As they attack cost allocation in complex project environments, some people will track their resources in hours or people they have and allocate them appropriately. This may be done project-by-project, but optimally, a planner should know what jobs they have done today and into next year. Therefore, they can understand which resources are already allocated to existing work and during which periods of time.
Growing OEM pressure
During the past three to five years, the need to manage project resources to meet the needs of OEMs has become more common in ERP software requests for information (RFIs) from A&D manufacturers. This rise in prevalence suggests OEMs are pushing more of the project accounting requirements to vendors.
Without an ERP with strong project cost allocation functionality, managers perform a lot of non-value-added work. A manufacturer may dedicate resources trying to manage schedules and resource load, but even with extensive use of full-time managers devoted to project coordination, a manufacturer may face several negative outcomes, such as racking up overtime, bringing in contractors in a way that exceeds costs allocated for a given portion of the project, or committing to deliver a task-related drawing or other work that cannot be done because of limited labor hours.
Solving cost allocation problems
Planners need to know what other jobs they have now and in the future. If they take on a new job, they can allocate resources considering the project requirement and with a better understanding of their existing resource load. This will enable them to accurately quote lead times and cost because they will know even before the project starts where and when they may need more people or contractors.
This relies on the software providing end-to-end visibility of the supply chain, inbound demand, and a chain of internal, interdependent resources. Without full project allocation functionality, many people will start the process with a rough-cut demand plan to see how their resources are allocated.
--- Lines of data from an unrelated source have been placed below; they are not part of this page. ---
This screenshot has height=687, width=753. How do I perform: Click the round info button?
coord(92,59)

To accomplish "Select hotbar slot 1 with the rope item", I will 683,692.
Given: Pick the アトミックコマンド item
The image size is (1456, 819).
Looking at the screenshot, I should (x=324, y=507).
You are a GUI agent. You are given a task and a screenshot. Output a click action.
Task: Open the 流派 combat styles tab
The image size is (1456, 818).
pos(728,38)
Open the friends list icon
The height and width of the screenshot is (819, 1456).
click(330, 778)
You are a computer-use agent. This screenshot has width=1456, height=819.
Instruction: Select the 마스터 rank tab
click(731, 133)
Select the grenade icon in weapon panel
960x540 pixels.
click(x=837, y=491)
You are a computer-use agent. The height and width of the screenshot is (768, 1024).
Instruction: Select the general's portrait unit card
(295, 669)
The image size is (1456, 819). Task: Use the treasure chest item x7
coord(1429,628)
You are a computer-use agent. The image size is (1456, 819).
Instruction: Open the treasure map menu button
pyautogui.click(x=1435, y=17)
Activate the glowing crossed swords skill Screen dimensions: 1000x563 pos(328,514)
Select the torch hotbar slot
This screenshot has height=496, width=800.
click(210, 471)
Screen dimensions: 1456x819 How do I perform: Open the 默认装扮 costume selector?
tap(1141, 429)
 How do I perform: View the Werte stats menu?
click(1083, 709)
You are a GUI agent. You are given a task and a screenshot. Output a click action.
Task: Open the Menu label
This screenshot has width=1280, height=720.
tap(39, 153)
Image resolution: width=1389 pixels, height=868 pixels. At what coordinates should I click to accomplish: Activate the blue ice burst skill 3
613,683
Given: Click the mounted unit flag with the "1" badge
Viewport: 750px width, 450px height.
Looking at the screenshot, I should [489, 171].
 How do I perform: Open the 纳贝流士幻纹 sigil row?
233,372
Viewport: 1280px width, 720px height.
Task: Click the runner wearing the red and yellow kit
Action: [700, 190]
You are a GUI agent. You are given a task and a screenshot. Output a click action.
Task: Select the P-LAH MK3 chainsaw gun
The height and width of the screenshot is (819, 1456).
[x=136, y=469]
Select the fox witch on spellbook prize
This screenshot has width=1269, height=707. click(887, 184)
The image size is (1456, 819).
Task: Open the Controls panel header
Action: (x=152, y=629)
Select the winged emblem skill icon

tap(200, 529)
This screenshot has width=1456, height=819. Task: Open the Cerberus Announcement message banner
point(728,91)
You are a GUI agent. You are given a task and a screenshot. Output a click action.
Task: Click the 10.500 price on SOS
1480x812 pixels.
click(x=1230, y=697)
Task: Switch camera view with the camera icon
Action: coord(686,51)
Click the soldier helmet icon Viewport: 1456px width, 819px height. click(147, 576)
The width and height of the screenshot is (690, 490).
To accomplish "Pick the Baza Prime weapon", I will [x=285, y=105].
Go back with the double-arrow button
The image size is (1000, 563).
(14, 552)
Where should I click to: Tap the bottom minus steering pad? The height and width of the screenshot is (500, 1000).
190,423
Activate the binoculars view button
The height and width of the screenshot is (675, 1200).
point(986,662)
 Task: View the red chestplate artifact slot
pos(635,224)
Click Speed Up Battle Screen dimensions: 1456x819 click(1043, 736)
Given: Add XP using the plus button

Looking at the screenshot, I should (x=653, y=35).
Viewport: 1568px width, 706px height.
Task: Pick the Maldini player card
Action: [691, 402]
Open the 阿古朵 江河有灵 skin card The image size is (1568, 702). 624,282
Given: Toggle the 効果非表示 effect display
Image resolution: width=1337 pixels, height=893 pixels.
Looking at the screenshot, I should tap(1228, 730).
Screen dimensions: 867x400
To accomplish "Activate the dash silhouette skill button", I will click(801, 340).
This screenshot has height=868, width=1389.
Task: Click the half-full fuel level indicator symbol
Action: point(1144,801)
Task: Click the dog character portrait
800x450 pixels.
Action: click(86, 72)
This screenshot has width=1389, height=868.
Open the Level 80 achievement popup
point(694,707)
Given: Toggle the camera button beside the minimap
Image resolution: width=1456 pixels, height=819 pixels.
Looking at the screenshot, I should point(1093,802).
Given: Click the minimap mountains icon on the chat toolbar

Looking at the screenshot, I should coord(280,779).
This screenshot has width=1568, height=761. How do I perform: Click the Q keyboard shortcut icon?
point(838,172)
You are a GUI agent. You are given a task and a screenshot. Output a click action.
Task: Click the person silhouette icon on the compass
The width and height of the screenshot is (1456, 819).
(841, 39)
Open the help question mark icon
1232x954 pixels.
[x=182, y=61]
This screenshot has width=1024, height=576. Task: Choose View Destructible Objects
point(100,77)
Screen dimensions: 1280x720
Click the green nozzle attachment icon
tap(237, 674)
Generally, they are looking at a group of resources rather than specific skills or individuals or a specific work center.
An integrated solution
The optimal software tool for this task will dig deeper. Which manufacturing disciplines and capacities can I commit to the project, which engineers with which skill sets, how many project managers, and what inventory is available?
The software should overlay this granular view of capacity in the quoting process to estimate the number of hours and compare it to current capacity use, allowing a move from quoted plans into actual plans for resources. The plan becomes not just hours and graphics on a Gantt chart, but dollars. The software tool must deal with hours and dollars in concert. In a fully integrated ERP, you can generate more tasks and activities linked to work orders or shop orders to generate a flexible, fine-grained schedule and cost story. Stand-alone project management software will not give you that united view of dollars, capacity, and the project plan.
Project functionality needs to be part and parcel of the ERP system rather than two separate applications, united point-to-point. Any demand put into a project requiring generation of a shop or a work order or a resource in the field must accrue against available resources and affect the total project cost. No separate project management tool can automatically create those transactions in an ERP system of record.
The destination
To put A&D manufacturers in the driver’s seat, they must be able to generate, at any given time, the two numbers they need to manage in a program-based manufacturing environment: estimate to complete by hours – the forecasted number of hours and dollars to complete the project, and estimate at completion by hours – the forecasted cost of the project at completion.
Using ERP software to connect the shop floor and work order schedules directly into the project is the only way to deliver resource forecasting, labor-hour scheduling, and resource allocation in a single platform.